Who would have thought zip codes could cause so much of a fuss? Retailers and restaurants know, because scores of them have been sued in class actions throughout California on the dubious theory that recording a customer's zip code at the point-of-sale violates California law. On December 19, 2008, the California Court of Appeal said no.1 The ruling in Party City Corp. v. Superior Court may doom all of those cases.
In the past year, plaintiff's lawyers have filed class action suits against over 40 retailers, alleging that requests for zip code information during credit card transactions violated California law. The plaintiffs' claimed such requests violated the Song-Beverly Credit Card Act of 19712 (the "Act") because zip codes constitute "personal identification information," which merchants cannot demand as a condition of engaging in a credit card transaction. Under the Act, a retailer that accepts credit cards may not "request, or require as a condition to accepting the credit card as payment . . . , the cardholder to provide personal identification information."3 The Act defines "personal identification information" as "information concerning the cardholder, other than information set forth on the credit card, and including, but not limited to, the cardholder's address and telephone number."4
Summary of the Court of Appeal's Decision
In Party City Corp., decided December 19, 2008, the plaintiff alleged that the defendant violated the Act by requesting the plaintiff's zip code as part of a credit card transaction. The plaintiff asserted her individual claim and claims on behalf of a class of credit card customers of the retailer. The plaintiff sought damages under the Act of up to $250 for the first violation, and $1,000 for each subsequent violation.
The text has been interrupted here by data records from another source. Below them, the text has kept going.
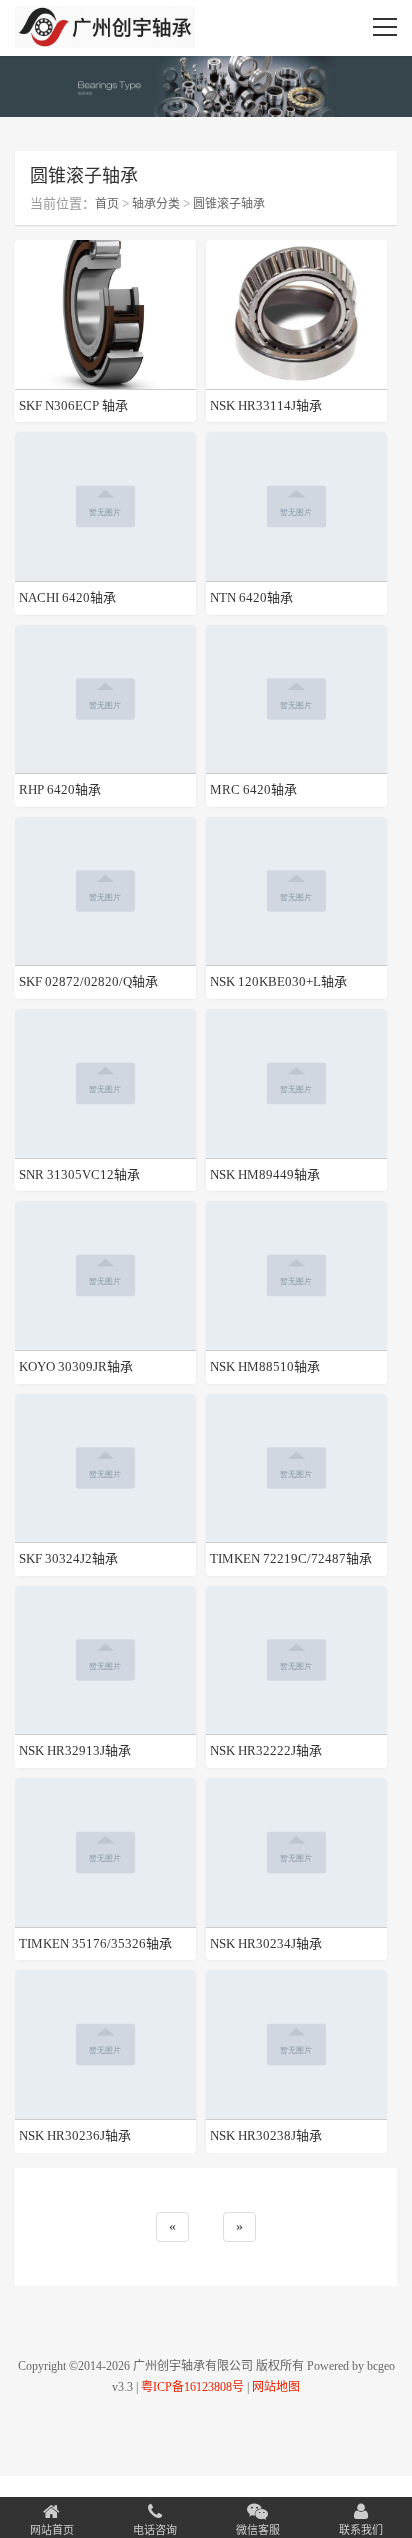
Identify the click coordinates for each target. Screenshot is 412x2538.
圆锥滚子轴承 (229, 204)
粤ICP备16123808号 (192, 2387)
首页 (107, 204)
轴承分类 (156, 204)
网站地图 (276, 2387)
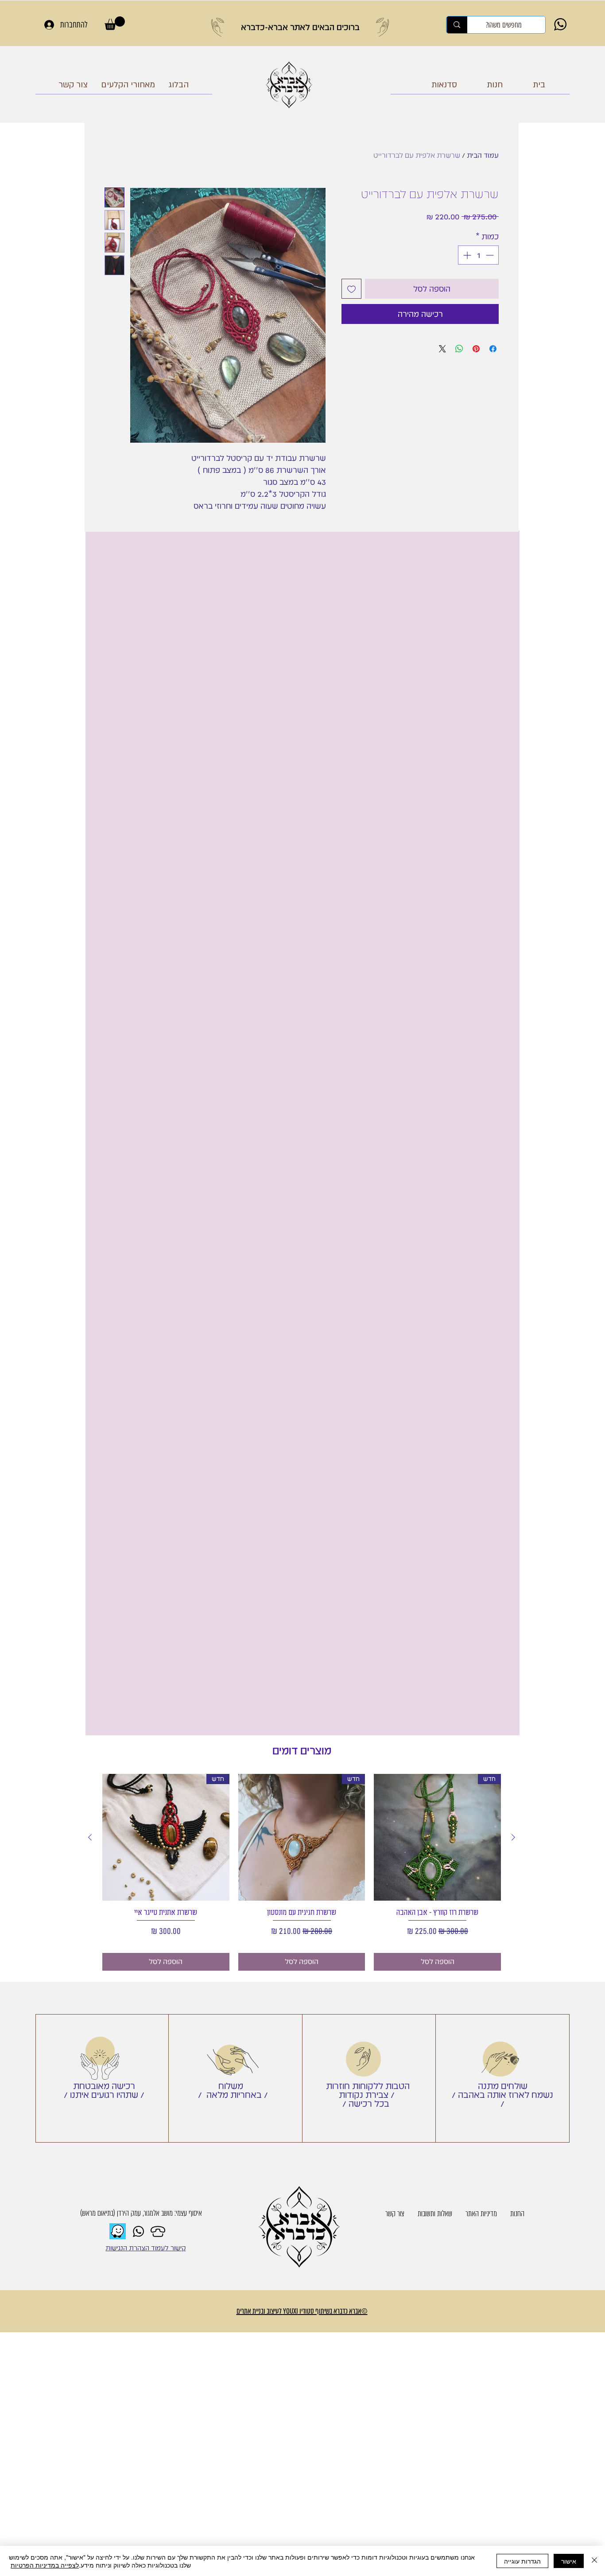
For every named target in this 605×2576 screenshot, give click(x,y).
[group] (302, 1872)
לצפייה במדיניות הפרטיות (45, 2564)
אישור (568, 2561)
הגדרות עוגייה (522, 2561)
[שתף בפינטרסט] (476, 348)
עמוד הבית (483, 155)
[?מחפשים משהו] (456, 24)
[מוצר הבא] (90, 1837)
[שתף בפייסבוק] (493, 348)
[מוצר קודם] (513, 1837)
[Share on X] (442, 348)
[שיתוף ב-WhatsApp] (459, 348)
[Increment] (466, 255)
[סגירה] (594, 2561)
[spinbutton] (478, 255)
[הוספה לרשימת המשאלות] (351, 289)
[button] (115, 23)
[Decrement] (490, 255)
In response to the claim, the defendant filed a motion for summary judgment, arguing in part that, as a matter of law, a zip code was not "personal identification information." The trial court disagreed, and, in denying the motion, ruled that "the language of [the Act] is clear and unambiguous and the cardholder's zip code falls within its definition of 'personal identification information.'"
The defendant then filed a petition for writ of mandate with the California Court of Appeal regarding the trial court's rejection of its summary judgment motion. In granting the petition, the Court of Appeal held the trial court "erroneously interpreted the definitional portions" of the Act, and found defendant was entitled to summary judgment. In reaching its decision, the Court of Appeal looked to federal regulations for the common meaning and definition of zip codes, and determined "[a] zip code is not an individualized set of identification criteria, such as telephone numbers would be, but rather zip codes provide identification of a relatively large group. . ." The Court of Appeal also determined the purpose of the Act was to protect the private, personal information of individuals, and therefore group information, like zip codes, was not intended to be covered. The Court concluded that zip codes do not fall within the Act's protected category of "personal identification information."
The Court of Appeal's decision removes a great deal of uncertainty surrounding the lawful business practice of requesting a customer's zip code at the point of sale. Given the number of cases already on file, however, we expect that the plaintiff in this action will seek review by the California Supreme Court. Until that court rejects review or decides that matter, retailers collecting zip code information still face some litigation risk, albeit at a much reduced level.
1. Party City Corp. v. Superior Court, No. D053530 (Cal. Ct. App. filed Dec. 19, 2008).
2. California Civil Code section 1747 et seq.
3. Id. at 1747.08(a)(2).
4. Id. at 1747.08(b).
Because of the generality of this update, the information provided herein may not be applicable in all situations and should not be acted upon without specific legal advice based on particular situations.